**INSTRUCTIONS TO FOLLOW**: Your answer should be the lines below from the one with "This screenshot has width=779, height=866." to the one with "Given: Select the arrow", both included, given again exactly and with nothing added.

┄┄┄┄┄┄┄┄┄┄┄┄┄┄┄┄┄┄┄┄

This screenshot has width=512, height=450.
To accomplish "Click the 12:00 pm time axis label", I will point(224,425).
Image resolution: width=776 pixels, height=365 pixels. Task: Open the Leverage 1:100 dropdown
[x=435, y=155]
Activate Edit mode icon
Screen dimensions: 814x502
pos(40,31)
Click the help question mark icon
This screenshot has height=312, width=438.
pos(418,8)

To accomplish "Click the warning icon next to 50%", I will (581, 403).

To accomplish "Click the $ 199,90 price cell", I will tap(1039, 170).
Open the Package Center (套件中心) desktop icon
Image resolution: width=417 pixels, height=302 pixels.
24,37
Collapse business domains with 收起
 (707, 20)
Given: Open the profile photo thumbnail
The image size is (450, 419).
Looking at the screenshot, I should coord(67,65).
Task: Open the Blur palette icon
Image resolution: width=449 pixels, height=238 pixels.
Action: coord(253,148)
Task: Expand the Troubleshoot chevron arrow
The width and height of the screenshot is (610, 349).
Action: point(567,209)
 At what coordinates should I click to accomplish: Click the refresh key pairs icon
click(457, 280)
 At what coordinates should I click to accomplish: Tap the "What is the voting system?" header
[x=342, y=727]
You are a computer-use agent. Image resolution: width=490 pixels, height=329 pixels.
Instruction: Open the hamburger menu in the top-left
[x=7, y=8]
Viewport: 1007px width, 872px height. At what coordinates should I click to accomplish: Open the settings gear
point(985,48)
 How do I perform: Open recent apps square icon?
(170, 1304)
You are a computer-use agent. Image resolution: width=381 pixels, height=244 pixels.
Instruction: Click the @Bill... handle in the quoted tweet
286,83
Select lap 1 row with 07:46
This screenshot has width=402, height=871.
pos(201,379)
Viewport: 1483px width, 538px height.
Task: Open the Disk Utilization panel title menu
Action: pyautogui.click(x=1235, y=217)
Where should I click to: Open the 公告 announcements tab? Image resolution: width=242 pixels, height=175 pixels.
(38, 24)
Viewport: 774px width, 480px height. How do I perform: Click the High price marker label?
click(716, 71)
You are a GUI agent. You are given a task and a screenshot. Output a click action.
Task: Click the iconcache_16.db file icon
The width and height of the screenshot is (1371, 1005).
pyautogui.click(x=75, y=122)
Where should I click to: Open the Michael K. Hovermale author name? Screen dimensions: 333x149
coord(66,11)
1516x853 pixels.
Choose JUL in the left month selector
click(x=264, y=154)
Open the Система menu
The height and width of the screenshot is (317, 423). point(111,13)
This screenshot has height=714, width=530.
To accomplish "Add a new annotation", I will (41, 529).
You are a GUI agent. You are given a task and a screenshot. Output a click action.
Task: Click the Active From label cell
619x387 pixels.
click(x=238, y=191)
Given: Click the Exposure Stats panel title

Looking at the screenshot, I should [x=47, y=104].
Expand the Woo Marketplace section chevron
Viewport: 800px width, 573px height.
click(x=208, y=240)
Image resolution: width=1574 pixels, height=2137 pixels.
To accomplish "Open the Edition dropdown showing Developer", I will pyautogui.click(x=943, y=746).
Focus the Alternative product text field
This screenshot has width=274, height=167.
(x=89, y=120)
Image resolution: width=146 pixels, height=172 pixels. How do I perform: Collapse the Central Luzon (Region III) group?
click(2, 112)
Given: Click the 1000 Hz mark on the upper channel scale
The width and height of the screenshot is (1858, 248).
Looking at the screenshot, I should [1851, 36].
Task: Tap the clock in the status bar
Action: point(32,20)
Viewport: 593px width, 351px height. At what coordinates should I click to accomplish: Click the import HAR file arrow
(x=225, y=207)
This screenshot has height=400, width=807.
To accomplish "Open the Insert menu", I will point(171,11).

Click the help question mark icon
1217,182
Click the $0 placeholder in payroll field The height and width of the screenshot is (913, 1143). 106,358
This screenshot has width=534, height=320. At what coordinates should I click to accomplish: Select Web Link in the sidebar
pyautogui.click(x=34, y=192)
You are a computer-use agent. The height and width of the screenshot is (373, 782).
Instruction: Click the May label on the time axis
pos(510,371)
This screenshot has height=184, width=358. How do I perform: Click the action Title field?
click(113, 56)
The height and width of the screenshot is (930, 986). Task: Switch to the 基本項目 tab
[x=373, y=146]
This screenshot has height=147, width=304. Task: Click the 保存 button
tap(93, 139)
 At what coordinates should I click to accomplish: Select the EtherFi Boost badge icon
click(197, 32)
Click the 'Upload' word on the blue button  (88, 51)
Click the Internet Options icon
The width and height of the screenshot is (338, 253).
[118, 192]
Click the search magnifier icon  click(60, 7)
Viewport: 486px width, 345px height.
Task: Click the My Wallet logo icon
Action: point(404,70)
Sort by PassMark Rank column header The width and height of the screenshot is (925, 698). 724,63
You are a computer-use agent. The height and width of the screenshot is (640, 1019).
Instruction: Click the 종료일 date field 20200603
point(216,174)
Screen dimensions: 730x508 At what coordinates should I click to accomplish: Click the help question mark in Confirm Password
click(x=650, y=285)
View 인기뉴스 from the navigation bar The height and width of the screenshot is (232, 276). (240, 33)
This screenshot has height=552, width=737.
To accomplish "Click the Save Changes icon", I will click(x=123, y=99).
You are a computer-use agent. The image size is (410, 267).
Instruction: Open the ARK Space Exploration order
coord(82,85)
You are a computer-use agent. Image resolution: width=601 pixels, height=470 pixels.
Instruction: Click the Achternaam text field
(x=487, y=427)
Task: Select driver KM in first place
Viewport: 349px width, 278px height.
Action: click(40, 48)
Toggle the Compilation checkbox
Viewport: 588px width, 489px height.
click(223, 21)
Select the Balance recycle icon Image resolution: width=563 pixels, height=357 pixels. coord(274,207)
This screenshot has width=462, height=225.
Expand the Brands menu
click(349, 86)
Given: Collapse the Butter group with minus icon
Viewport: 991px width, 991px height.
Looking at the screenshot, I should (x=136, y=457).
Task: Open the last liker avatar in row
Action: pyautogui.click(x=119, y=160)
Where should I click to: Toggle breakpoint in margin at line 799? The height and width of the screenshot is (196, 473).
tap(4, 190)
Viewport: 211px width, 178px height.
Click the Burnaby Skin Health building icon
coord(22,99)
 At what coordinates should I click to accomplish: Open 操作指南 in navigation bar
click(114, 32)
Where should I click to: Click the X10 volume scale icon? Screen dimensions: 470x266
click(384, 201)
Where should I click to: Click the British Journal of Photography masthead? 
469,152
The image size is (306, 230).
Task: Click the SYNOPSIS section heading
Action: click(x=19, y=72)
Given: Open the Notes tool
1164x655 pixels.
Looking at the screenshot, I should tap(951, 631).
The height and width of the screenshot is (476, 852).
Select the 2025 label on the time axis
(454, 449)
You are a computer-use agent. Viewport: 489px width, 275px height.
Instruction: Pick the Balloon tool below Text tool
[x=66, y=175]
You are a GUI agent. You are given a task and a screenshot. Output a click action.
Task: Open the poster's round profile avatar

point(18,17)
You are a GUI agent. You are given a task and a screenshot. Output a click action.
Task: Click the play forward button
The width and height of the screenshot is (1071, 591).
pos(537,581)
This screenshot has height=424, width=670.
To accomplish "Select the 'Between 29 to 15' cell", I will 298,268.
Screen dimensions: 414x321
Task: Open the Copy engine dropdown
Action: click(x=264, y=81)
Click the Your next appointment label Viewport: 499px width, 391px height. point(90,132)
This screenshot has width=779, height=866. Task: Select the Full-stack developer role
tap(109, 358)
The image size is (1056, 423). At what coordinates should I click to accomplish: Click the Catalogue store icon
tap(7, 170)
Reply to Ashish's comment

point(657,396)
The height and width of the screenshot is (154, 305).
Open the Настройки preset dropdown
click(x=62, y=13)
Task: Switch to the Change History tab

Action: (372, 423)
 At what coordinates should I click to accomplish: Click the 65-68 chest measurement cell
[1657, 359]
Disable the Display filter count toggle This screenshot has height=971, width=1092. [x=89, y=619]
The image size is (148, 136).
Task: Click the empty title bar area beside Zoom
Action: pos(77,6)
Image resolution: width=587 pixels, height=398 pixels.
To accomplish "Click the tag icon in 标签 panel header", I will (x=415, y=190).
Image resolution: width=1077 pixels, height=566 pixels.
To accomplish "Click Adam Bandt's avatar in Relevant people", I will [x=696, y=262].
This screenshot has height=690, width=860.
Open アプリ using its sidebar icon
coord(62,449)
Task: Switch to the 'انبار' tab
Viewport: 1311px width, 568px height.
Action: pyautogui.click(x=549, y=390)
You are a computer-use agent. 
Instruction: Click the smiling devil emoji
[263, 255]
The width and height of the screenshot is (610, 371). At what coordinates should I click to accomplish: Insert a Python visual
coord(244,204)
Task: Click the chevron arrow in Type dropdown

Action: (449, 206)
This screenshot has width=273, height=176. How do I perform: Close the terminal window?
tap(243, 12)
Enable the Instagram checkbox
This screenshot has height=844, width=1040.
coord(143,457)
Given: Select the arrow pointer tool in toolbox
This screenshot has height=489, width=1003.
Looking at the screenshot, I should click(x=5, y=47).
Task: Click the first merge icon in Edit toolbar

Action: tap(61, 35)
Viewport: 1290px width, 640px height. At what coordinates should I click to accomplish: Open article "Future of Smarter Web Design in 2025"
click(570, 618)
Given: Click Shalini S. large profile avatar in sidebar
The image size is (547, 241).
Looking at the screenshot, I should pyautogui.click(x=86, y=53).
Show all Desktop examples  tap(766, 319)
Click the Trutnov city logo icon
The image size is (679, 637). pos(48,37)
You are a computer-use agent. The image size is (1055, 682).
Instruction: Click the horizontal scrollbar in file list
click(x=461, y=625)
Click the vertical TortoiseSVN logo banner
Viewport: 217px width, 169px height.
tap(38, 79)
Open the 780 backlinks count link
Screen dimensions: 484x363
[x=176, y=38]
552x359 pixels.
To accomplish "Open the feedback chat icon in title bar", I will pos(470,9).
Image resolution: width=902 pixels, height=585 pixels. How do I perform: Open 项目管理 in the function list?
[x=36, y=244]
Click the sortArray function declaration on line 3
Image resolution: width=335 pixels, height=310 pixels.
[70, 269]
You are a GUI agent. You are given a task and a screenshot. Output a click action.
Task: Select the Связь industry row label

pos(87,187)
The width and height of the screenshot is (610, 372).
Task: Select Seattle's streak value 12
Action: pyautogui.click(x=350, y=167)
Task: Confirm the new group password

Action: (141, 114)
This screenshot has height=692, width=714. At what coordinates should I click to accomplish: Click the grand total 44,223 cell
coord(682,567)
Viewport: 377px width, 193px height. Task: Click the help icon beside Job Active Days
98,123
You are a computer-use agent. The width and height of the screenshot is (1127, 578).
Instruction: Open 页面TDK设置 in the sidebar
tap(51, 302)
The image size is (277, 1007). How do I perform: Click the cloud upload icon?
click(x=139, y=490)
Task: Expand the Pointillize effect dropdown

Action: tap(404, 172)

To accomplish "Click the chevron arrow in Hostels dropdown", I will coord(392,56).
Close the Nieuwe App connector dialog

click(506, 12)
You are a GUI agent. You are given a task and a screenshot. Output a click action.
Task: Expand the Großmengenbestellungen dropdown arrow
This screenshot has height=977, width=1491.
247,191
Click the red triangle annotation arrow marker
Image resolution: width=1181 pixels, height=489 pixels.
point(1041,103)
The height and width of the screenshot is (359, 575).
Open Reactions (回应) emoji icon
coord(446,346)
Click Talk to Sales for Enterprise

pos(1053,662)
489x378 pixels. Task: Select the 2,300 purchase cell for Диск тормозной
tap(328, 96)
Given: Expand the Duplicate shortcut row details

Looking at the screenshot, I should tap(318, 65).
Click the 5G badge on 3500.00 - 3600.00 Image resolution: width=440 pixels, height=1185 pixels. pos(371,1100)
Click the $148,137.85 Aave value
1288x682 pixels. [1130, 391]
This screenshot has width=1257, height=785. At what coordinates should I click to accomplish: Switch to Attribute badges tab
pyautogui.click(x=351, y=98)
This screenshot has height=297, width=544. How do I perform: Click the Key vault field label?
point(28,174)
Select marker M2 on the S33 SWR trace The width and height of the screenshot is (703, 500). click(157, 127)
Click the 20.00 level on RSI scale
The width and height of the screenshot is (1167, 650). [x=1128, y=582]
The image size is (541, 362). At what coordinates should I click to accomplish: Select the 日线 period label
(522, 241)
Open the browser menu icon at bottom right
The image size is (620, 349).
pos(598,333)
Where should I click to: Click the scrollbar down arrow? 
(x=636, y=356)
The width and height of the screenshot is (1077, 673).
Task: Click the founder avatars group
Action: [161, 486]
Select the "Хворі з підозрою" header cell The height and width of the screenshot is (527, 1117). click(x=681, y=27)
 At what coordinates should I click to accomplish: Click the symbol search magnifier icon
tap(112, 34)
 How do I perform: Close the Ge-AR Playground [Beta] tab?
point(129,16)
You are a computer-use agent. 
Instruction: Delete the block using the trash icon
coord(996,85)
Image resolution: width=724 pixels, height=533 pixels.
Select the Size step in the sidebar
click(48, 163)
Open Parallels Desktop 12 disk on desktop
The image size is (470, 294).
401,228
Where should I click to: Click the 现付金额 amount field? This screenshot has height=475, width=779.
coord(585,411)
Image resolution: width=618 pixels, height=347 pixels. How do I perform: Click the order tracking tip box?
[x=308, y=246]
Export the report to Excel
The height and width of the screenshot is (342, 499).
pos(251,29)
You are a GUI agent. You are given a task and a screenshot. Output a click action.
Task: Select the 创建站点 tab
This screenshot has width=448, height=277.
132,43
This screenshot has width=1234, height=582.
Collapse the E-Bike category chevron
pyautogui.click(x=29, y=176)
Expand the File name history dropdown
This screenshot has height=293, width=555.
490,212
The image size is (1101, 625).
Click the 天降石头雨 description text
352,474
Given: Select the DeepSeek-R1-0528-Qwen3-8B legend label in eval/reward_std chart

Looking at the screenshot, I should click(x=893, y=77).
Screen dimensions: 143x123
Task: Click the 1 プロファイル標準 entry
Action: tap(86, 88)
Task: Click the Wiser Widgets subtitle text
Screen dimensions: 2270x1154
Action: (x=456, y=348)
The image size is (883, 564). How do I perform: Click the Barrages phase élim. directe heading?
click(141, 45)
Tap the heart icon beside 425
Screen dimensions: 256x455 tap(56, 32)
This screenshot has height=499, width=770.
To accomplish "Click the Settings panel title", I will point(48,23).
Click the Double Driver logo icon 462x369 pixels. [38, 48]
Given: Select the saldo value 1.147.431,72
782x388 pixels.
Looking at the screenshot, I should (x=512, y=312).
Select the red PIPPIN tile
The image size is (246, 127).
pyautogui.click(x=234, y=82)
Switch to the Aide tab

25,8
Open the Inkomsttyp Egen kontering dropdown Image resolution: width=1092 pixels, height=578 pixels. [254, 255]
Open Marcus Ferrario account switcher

┄┄┄┄┄┄┄┄┄┄┄┄┄┄┄┄┄┄┄┄

**THE COMPLETED TASK**:
This screenshot has width=779, height=866. Task: Select the Full-stack developer role
tap(109, 358)
The image size is (1056, 423). At what coordinates should I click to accomplish: Click the Catalogue store icon
tap(7, 170)
Reply to Ashish's comment

point(657,396)
The height and width of the screenshot is (154, 305).
Open the Настройки preset dropdown
click(x=62, y=13)
Task: Switch to the Change History tab

Action: (372, 423)
 At what coordinates should I click to accomplish: Click the 65-68 chest measurement cell
[1657, 359]
Disable the Display filter count toggle This screenshot has height=971, width=1092. [x=89, y=619]
The image size is (148, 136).
Task: Click the empty title bar area beside Zoom
Action: pos(77,6)
Image resolution: width=587 pixels, height=398 pixels.
To accomplish "Click the tag icon in 标签 panel header", I will (x=415, y=190).
Image resolution: width=1077 pixels, height=566 pixels.
To accomplish "Click Adam Bandt's avatar in Relevant people", I will [x=696, y=262].
This screenshot has height=690, width=860.
Open アプリ using its sidebar icon
coord(62,449)
Task: Switch to the 'انبار' tab
Viewport: 1311px width, 568px height.
Action: pyautogui.click(x=549, y=390)
You are a computer-use agent. 
Instruction: Click the smiling devil emoji
[263, 255]
The width and height of the screenshot is (610, 371). At what coordinates should I click to accomplish: Insert a Python visual
coord(244,204)
Task: Click the chevron arrow in Type dropdown

Action: (449, 206)
This screenshot has width=273, height=176. How do I perform: Close the terminal window?
tap(243, 12)
Enable the Instagram checkbox
This screenshot has height=844, width=1040.
coord(143,457)
Given: Select the arrow pointer tool in toolbox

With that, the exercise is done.